(TASK STATEMENT) The whole listing should be retyped exactly as it appears.
** EXTRACTED MATERIAL follows **
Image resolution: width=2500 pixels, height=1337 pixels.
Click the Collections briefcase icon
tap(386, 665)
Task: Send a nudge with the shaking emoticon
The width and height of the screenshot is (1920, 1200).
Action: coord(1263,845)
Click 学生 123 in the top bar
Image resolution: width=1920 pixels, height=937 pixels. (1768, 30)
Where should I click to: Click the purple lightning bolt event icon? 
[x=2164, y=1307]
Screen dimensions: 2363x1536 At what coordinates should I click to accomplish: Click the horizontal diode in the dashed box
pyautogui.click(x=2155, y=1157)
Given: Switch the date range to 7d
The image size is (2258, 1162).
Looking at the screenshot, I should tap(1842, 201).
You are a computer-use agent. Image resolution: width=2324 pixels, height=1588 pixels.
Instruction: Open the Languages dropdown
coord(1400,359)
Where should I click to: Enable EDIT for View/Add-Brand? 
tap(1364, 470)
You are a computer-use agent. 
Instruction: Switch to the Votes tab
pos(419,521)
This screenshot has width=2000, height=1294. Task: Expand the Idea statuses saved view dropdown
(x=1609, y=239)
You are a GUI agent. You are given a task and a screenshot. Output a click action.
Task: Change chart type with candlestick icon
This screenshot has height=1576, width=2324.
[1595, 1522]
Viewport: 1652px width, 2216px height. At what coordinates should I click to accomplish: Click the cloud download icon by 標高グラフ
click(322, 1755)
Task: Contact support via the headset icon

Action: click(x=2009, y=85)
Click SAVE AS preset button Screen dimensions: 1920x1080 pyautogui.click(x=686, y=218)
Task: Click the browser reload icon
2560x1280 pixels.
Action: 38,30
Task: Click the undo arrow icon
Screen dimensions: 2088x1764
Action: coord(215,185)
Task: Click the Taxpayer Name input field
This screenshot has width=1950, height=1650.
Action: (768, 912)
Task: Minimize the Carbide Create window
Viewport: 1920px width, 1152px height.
** End of EXTRACTED MATERIAL **
(OUTPUT BELOW)
Image resolution: width=2500 pixels, height=1337 pixels.
Click the Collections briefcase icon
tap(386, 665)
Task: Send a nudge with the shaking emoticon
The width and height of the screenshot is (1920, 1200).
Action: coord(1263,845)
Click 学生 123 in the top bar
Image resolution: width=1920 pixels, height=937 pixels. (1768, 30)
Where should I click to: Click the purple lightning bolt event icon? 
[x=2164, y=1307]
Screen dimensions: 2363x1536 At what coordinates should I click to accomplish: Click the horizontal diode in the dashed box
pyautogui.click(x=2155, y=1157)
Given: Switch the date range to 7d
The image size is (2258, 1162).
Looking at the screenshot, I should tap(1842, 201).
You are a computer-use agent. Image resolution: width=2324 pixels, height=1588 pixels.
Instruction: Open the Languages dropdown
coord(1400,359)
Where should I click to: Enable EDIT for View/Add-Brand? 
tap(1364, 470)
You are a computer-use agent. 
Instruction: Switch to the Votes tab
pos(419,521)
This screenshot has width=2000, height=1294. Task: Expand the Idea statuses saved view dropdown
(x=1609, y=239)
You are a GUI agent. You are given a task and a screenshot. Output a click action.
Task: Change chart type with candlestick icon
This screenshot has height=1576, width=2324.
[1595, 1522]
Viewport: 1652px width, 2216px height. At what coordinates should I click to accomplish: Click the cloud download icon by 標高グラフ
click(322, 1755)
Task: Contact support via the headset icon

Action: click(x=2009, y=85)
Click SAVE AS preset button Screen dimensions: 1920x1080 pyautogui.click(x=686, y=218)
Task: Click the browser reload icon
2560x1280 pixels.
Action: 38,30
Task: Click the undo arrow icon
Screen dimensions: 2088x1764
Action: coord(215,185)
Task: Click the Taxpayer Name input field
This screenshot has width=1950, height=1650.
Action: (768, 912)
Task: Minimize the Carbide Create window
Viewport: 1920px width, 1152px height.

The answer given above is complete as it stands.